## AIM OF THE EXERCISE
Exact copies of all the records are to be output.

(Items from a data source)
--- START ---

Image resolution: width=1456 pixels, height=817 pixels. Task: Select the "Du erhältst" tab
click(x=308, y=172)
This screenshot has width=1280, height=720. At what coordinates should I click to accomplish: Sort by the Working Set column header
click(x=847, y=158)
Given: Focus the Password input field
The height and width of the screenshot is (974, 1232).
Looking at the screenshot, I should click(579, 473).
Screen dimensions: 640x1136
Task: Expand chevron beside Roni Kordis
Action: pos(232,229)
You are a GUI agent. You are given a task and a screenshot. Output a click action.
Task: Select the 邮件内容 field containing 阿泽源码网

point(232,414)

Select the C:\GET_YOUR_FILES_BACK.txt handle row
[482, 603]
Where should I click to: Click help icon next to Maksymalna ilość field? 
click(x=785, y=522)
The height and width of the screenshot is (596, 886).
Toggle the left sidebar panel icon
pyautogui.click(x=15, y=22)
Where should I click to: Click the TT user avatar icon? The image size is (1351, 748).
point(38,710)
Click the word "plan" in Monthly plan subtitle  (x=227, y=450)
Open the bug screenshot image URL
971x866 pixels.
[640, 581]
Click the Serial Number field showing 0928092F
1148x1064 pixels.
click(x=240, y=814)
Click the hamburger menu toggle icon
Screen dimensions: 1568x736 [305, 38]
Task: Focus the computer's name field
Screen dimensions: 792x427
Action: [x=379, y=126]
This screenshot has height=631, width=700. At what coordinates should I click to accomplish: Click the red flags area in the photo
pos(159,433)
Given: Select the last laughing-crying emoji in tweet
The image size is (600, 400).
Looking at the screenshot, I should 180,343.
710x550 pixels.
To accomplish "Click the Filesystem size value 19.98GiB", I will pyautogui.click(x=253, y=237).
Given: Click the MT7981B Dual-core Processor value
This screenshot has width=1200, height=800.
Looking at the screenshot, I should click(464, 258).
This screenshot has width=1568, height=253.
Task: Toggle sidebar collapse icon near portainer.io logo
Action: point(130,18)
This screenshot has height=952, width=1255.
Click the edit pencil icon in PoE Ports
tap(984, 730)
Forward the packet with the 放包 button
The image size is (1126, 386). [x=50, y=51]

--- END ---

## TASK OUTPUT
Image resolution: width=1456 pixels, height=817 pixels. Task: Select the "Du erhältst" tab
click(x=308, y=172)
This screenshot has width=1280, height=720. At what coordinates should I click to accomplish: Sort by the Working Set column header
click(x=847, y=158)
Given: Focus the Password input field
The height and width of the screenshot is (974, 1232).
Looking at the screenshot, I should click(579, 473).
Screen dimensions: 640x1136
Task: Expand chevron beside Roni Kordis
Action: pos(232,229)
You are a GUI agent. You are given a task and a screenshot. Output a click action.
Task: Select the 邮件内容 field containing 阿泽源码网

point(232,414)

Select the C:\GET_YOUR_FILES_BACK.txt handle row
[482, 603]
Where should I click to: Click help icon next to Maksymalna ilość field? 
click(x=785, y=522)
The height and width of the screenshot is (596, 886).
Toggle the left sidebar panel icon
pyautogui.click(x=15, y=22)
Where should I click to: Click the TT user avatar icon? The image size is (1351, 748).
point(38,710)
Click the word "plan" in Monthly plan subtitle  (x=227, y=450)
Open the bug screenshot image URL
971x866 pixels.
[640, 581]
Click the Serial Number field showing 0928092F
1148x1064 pixels.
click(x=240, y=814)
Click the hamburger menu toggle icon
Screen dimensions: 1568x736 [305, 38]
Task: Focus the computer's name field
Screen dimensions: 792x427
Action: [x=379, y=126]
This screenshot has height=631, width=700. At what coordinates should I click to accomplish: Click the red flags area in the photo
pos(159,433)
Given: Select the last laughing-crying emoji in tweet
The image size is (600, 400).
Looking at the screenshot, I should 180,343.
710x550 pixels.
To accomplish "Click the Filesystem size value 19.98GiB", I will pyautogui.click(x=253, y=237).
Given: Click the MT7981B Dual-core Processor value
This screenshot has width=1200, height=800.
Looking at the screenshot, I should click(464, 258).
This screenshot has width=1568, height=253.
Task: Toggle sidebar collapse icon near portainer.io logo
Action: point(130,18)
This screenshot has height=952, width=1255.
Click the edit pencil icon in PoE Ports
tap(984, 730)
Forward the packet with the 放包 button
The image size is (1126, 386). [x=50, y=51]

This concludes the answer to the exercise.